- Pixel coordinate grounding data
'''

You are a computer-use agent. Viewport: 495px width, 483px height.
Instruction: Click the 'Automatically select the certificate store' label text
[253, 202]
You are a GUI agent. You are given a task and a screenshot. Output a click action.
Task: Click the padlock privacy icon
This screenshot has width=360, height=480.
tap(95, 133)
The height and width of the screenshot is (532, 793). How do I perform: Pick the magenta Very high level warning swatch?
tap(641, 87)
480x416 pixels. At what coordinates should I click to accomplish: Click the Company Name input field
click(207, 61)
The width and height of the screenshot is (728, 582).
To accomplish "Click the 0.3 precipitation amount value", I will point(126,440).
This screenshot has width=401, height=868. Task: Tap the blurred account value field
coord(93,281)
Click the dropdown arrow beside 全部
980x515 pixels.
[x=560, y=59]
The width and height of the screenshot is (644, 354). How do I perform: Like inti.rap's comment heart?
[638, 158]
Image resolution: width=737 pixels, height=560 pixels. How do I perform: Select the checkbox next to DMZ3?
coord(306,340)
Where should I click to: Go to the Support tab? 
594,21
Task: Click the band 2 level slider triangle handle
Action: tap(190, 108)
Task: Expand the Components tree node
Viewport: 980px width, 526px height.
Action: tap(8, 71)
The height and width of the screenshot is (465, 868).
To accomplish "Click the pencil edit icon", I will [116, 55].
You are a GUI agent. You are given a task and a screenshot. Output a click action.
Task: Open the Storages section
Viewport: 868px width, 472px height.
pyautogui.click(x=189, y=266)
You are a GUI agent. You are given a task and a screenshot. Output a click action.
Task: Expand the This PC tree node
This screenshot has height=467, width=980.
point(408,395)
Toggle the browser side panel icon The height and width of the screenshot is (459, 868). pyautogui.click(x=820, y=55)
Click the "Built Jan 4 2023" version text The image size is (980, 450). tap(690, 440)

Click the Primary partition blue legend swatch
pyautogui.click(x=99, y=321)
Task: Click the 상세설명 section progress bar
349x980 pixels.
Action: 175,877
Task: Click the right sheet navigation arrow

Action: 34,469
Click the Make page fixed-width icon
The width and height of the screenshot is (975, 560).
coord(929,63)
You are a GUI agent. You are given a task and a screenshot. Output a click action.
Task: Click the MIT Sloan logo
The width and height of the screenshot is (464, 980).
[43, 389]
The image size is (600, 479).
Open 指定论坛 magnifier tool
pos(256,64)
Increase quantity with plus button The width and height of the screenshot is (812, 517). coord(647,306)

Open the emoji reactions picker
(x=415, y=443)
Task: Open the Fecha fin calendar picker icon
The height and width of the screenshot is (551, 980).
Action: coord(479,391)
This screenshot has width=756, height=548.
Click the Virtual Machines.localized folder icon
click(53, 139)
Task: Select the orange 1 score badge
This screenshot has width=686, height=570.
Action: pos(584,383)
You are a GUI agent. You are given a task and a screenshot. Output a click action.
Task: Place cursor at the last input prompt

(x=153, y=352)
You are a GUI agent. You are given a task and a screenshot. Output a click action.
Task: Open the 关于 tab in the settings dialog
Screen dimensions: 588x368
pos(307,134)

'''

- Activity
Given the records above, reproduce precisely and only the lines between the line holding "Task: Expand the Components tree node" and the line holding "Task: Open the Fecha fin calendar picker icon", inclusive.

- Solution to the problem
Task: Expand the Components tree node
Viewport: 980px width, 526px height.
Action: tap(8, 71)
The height and width of the screenshot is (465, 868).
To accomplish "Click the pencil edit icon", I will [116, 55].
You are a GUI agent. You are given a task and a screenshot. Output a click action.
Task: Open the Storages section
Viewport: 868px width, 472px height.
pyautogui.click(x=189, y=266)
You are a GUI agent. You are given a task and a screenshot. Output a click action.
Task: Expand the This PC tree node
This screenshot has height=467, width=980.
point(408,395)
Toggle the browser side panel icon The height and width of the screenshot is (459, 868). pyautogui.click(x=820, y=55)
Click the "Built Jan 4 2023" version text The image size is (980, 450). tap(690, 440)

Click the Primary partition blue legend swatch
pyautogui.click(x=99, y=321)
Task: Click the 상세설명 section progress bar
349x980 pixels.
Action: 175,877
Task: Click the right sheet navigation arrow

Action: 34,469
Click the Make page fixed-width icon
The width and height of the screenshot is (975, 560).
coord(929,63)
You are a GUI agent. You are given a task and a screenshot. Output a click action.
Task: Click the MIT Sloan logo
The width and height of the screenshot is (464, 980).
[43, 389]
The image size is (600, 479).
Open 指定论坛 magnifier tool
pos(256,64)
Increase quantity with plus button The width and height of the screenshot is (812, 517). coord(647,306)

Open the emoji reactions picker
(x=415, y=443)
Task: Open the Fecha fin calendar picker icon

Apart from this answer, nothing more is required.